CHALLENGE: Reproduce the entries verbatim from the line containing "Remove Personal Drive content type tag" to the line containing "pos(443,444)", including both of those lines. Omit the pictures from your reply.

STORED DATA:

━━━━━━━━━━━━━━━━━━━━━━━━━━━━━━

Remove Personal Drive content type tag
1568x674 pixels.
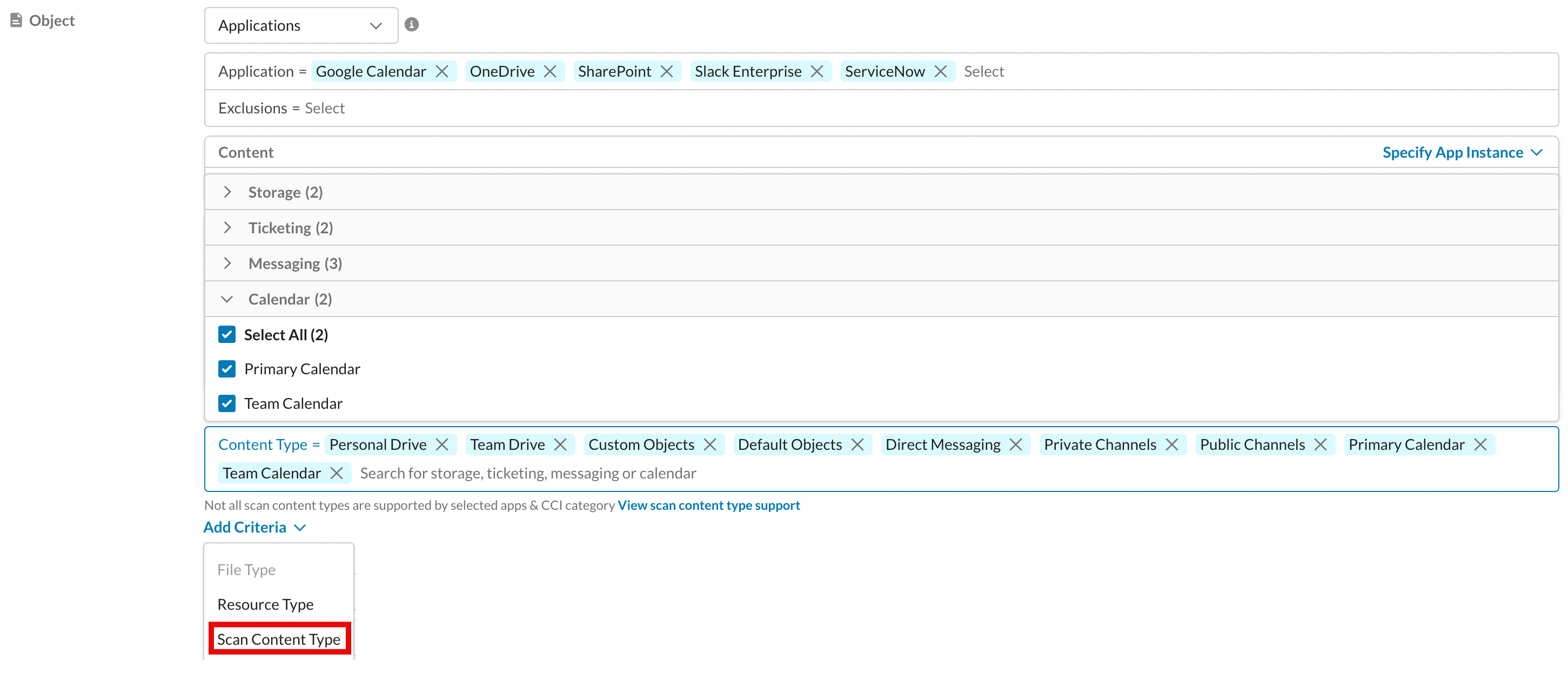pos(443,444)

━━━━━━━━━━━━━━━━━━━━━━━━━━━━━━

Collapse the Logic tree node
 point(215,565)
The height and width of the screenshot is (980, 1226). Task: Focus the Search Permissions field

━━━━━━━━━━━━━━━━━━━━━━━━━━━━━━

PROBLEM SOLUTION:
Remove Personal Drive content type tag
1568x674 pixels.
pos(443,444)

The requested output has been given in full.